HL Deb 19 February 1903 vol 118 cc259-62

My Lords, I desire to take this, the earliest opportunity open to me, to ask the Lord Chancellor whether it is the intention of His Majesty's Government to re-introduce, at an early date, with the view of its becoming law before the end of the current session, the Prevention of Corruption Bill, the principle of which has already been affirmed in this House, and which aims at making the acceptance, or the offer, of a secret commission a criminal offence. I would further like to express a hope that the noble and learned Lord may see his way to give an assurance to the House that he will not only introduce the measure at an early date, but use his great influence to secure its passage during the current session. Last year I had the honour to serve on a departmental Committee of the War Office on canteen contracts; and the evidence taken in the course of that inquiry disclosed a state of things so grave that I hold it would be a scandal if any delay were allowed to occur before this House took the necessary action to make this form of corruption a criminal offence. I am convinced that the practice of accepting and offering secret commissions is nothing short of a canker attacking the vitals of our commerce. I hold it to be the duty of this House to take such prompt and vigorous action as will rally behind it public opinion of a strong enough character to enable us to force this Bill through the other House of Parliament, notwithstanding the apathy and hostility it may have to encounter there. I cannot believe that a Bill on the subject will meet with any opposition in the other House. I have been requested by the great body of co-operators who, as your Lordships are aware, number 7,000,000 of the population, to ask the noble and learned Earl what are the intentions of the Government with respect to this subject, and to express a hope that the Government will in the interest of honest trading endeavour to secure the passage of a Bill through Parliament.
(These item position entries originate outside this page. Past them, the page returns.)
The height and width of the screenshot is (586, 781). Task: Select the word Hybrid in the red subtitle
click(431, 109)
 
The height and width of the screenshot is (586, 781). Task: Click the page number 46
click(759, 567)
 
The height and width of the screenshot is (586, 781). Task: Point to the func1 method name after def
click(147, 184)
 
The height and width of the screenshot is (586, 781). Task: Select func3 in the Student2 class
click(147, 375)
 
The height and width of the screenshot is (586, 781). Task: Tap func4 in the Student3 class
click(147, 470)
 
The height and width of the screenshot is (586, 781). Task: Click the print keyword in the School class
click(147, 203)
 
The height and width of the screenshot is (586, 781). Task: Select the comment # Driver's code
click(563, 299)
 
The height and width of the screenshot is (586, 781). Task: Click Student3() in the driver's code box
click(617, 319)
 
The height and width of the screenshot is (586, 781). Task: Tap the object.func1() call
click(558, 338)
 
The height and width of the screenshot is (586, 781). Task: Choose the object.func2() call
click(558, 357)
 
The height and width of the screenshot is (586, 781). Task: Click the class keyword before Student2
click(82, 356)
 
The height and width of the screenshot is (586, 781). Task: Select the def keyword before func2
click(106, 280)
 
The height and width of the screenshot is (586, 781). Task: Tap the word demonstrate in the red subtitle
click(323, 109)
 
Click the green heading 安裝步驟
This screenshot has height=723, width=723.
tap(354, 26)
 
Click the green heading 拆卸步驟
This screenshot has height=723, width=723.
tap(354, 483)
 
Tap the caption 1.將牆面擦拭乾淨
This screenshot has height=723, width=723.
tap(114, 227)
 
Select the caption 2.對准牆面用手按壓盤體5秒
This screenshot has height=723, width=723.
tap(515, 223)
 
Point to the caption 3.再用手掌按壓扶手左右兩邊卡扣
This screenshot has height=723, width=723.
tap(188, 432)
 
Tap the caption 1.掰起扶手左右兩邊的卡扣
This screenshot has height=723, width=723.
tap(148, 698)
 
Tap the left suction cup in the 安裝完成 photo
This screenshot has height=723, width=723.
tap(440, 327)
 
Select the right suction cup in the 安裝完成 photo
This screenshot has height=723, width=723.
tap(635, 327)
My Lords, before the noble and learned Lord on the woolsack answers the question that has been put on him, I wish to join in the noble Earl's appeal. Your Lordships will remember that two years ago I myself introduced a Bill of a somewhat ambitious character, which was identically the same as the Bill introduced by the late Lord Chief Justice, Lord Russell of Killowen. When I withdrew that Bill the noble and learned Earl was good enough to introduce a Bill dealing with the matter from a less ambitious point of view, but grappling with the main difficulties. I believe that Bill passed your Lordships' House, though it was not possible, owing to the pressure of public business, to pass it through the other House. Since then I have received, and am constantly receiving, appeals of the same kind as those received by the noble Earl opposite. A mass of material was collected by the late Lord Chief Justice, which goes on gathering in amount from month to month, and I am satisfied that the language used by the noble Earl as to the extent of the evil is in no way exaggerated. I should like to join in the appeal to the noble and learned Earl on the Woolsack to do his utmost to pass, at any rate, a measure which will lay down the principle we contend for and make the way more easy for further legislation.


My Lords, I do not conceal from myself that what has been said by both noble Lords on this matter is well worthy of attention. I have myself received since last year ample proof of the extraordinary development of the system of corruption by what are delicately called commissions, but which are, in truth, bribes to people to betray their duties to their employers. But whether the facts collected and published have not to some extent increased it I do not say; I cannot help thinking, however, that a great many people have learned from them, for the first time, how easy it is by pressure on others to insist on commissions. The fact undoubtedly is that the system has grown extensively, and I quite agree that it demands the attention claimed for it. As far as I am concerned, I am happy to say that I hold in my hand a Bill which, as soon as the other business of the House is disposed of, I propose to ask your Lordships to read a first time. At all events, your Lordships will, at an early period of the session, have an opportunity of discussing and passing the measure in this House. At the same time I cannot forbear from giving this warning, that a Bill which is not considered of what I might call first-rate political importance to either side is not treated with that attention which Bills of a more ambitious character, and appealing more to the spirit of Party Politics, are likely to receive. In the congested state of the House of Commons business, there is no doubt that, there is great difficulty in getting on with a Bill of a character that is neutral, although it is most important socially. I will do my best to push the Bill through the House, and will do what I can to advance the prospect of its becoming law, because nobody feels more strongly than I do the enormous importance of this question.